▶ WHAT YOU WILL DO:
The records come next. Copy all of them exactly.

[Stored data]
______

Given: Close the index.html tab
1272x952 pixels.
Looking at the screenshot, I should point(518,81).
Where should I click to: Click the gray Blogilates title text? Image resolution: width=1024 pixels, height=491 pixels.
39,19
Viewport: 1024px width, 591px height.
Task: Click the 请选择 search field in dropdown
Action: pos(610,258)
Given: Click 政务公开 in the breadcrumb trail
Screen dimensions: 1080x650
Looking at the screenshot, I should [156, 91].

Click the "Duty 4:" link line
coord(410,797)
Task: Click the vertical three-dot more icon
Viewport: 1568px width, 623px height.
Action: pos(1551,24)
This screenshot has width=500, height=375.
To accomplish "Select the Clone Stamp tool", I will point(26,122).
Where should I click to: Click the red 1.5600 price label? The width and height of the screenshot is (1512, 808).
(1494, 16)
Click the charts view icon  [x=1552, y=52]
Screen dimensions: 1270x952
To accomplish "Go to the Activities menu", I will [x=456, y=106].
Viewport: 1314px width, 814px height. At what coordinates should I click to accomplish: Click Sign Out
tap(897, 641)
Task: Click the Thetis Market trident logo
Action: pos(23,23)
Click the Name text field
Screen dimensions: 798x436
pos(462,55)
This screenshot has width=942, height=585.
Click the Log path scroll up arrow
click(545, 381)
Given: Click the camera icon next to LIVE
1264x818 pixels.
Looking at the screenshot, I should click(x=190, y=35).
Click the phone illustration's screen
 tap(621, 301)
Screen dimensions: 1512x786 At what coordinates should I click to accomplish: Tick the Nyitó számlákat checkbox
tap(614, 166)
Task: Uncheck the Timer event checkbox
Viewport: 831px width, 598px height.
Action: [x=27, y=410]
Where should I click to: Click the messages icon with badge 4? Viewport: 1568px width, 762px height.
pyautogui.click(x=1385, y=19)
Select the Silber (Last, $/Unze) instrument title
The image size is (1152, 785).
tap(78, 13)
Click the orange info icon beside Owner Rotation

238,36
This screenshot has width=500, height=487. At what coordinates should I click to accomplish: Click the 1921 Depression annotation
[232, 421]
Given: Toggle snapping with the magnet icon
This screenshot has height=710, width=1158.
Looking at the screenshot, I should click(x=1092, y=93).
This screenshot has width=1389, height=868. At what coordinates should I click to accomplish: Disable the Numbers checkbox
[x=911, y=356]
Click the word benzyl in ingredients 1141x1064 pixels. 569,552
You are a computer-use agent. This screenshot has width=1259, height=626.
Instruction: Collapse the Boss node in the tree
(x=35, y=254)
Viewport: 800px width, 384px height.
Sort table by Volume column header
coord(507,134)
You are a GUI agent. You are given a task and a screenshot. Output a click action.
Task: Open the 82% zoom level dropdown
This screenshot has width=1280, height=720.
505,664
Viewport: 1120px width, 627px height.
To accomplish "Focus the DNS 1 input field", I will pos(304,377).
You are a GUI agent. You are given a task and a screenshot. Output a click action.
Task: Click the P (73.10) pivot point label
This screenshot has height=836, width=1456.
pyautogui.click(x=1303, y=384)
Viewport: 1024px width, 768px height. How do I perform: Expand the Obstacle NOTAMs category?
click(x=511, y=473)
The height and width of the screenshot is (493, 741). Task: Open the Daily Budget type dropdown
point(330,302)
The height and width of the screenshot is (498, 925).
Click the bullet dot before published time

______

▶ ANSWER SPACE:
Given: Close the index.html tab
1272x952 pixels.
Looking at the screenshot, I should point(518,81).
Where should I click to: Click the gray Blogilates title text? Image resolution: width=1024 pixels, height=491 pixels.
39,19
Viewport: 1024px width, 591px height.
Task: Click the 请选择 search field in dropdown
Action: pos(610,258)
Given: Click 政务公开 in the breadcrumb trail
Screen dimensions: 1080x650
Looking at the screenshot, I should [156, 91].

Click the "Duty 4:" link line
coord(410,797)
Task: Click the vertical three-dot more icon
Viewport: 1568px width, 623px height.
Action: pos(1551,24)
This screenshot has width=500, height=375.
To accomplish "Select the Clone Stamp tool", I will point(26,122).
Where should I click to: Click the red 1.5600 price label? The width and height of the screenshot is (1512, 808).
(1494, 16)
Click the charts view icon  [x=1552, y=52]
Screen dimensions: 1270x952
To accomplish "Go to the Activities menu", I will [x=456, y=106].
Viewport: 1314px width, 814px height. At what coordinates should I click to accomplish: Click Sign Out
tap(897, 641)
Task: Click the Thetis Market trident logo
Action: pos(23,23)
Click the Name text field
Screen dimensions: 798x436
pos(462,55)
This screenshot has width=942, height=585.
Click the Log path scroll up arrow
click(545, 381)
Given: Click the camera icon next to LIVE
1264x818 pixels.
Looking at the screenshot, I should click(x=190, y=35).
Click the phone illustration's screen
 tap(621, 301)
Screen dimensions: 1512x786 At what coordinates should I click to accomplish: Tick the Nyitó számlákat checkbox
tap(614, 166)
Task: Uncheck the Timer event checkbox
Viewport: 831px width, 598px height.
Action: [x=27, y=410]
Where should I click to: Click the messages icon with badge 4? Viewport: 1568px width, 762px height.
pyautogui.click(x=1385, y=19)
Select the Silber (Last, $/Unze) instrument title
The image size is (1152, 785).
tap(78, 13)
Click the orange info icon beside Owner Rotation

238,36
This screenshot has width=500, height=487. At what coordinates should I click to accomplish: Click the 1921 Depression annotation
[232, 421]
Given: Toggle snapping with the magnet icon
This screenshot has height=710, width=1158.
Looking at the screenshot, I should click(x=1092, y=93).
This screenshot has width=1389, height=868. At what coordinates should I click to accomplish: Disable the Numbers checkbox
[x=911, y=356]
Click the word benzyl in ingredients 1141x1064 pixels. 569,552
You are a computer-use agent. This screenshot has width=1259, height=626.
Instruction: Collapse the Boss node in the tree
(x=35, y=254)
Viewport: 800px width, 384px height.
Sort table by Volume column header
coord(507,134)
You are a GUI agent. You are given a task and a screenshot. Output a click action.
Task: Open the 82% zoom level dropdown
This screenshot has width=1280, height=720.
505,664
Viewport: 1120px width, 627px height.
To accomplish "Focus the DNS 1 input field", I will pos(304,377).
You are a GUI agent. You are given a task and a screenshot. Output a click action.
Task: Click the P (73.10) pivot point label
This screenshot has height=836, width=1456.
pyautogui.click(x=1303, y=384)
Viewport: 1024px width, 768px height. How do I perform: Expand the Obstacle NOTAMs category?
click(x=511, y=473)
The height and width of the screenshot is (493, 741). Task: Open the Daily Budget type dropdown
point(330,302)
The height and width of the screenshot is (498, 925).
Click the bullet dot before published time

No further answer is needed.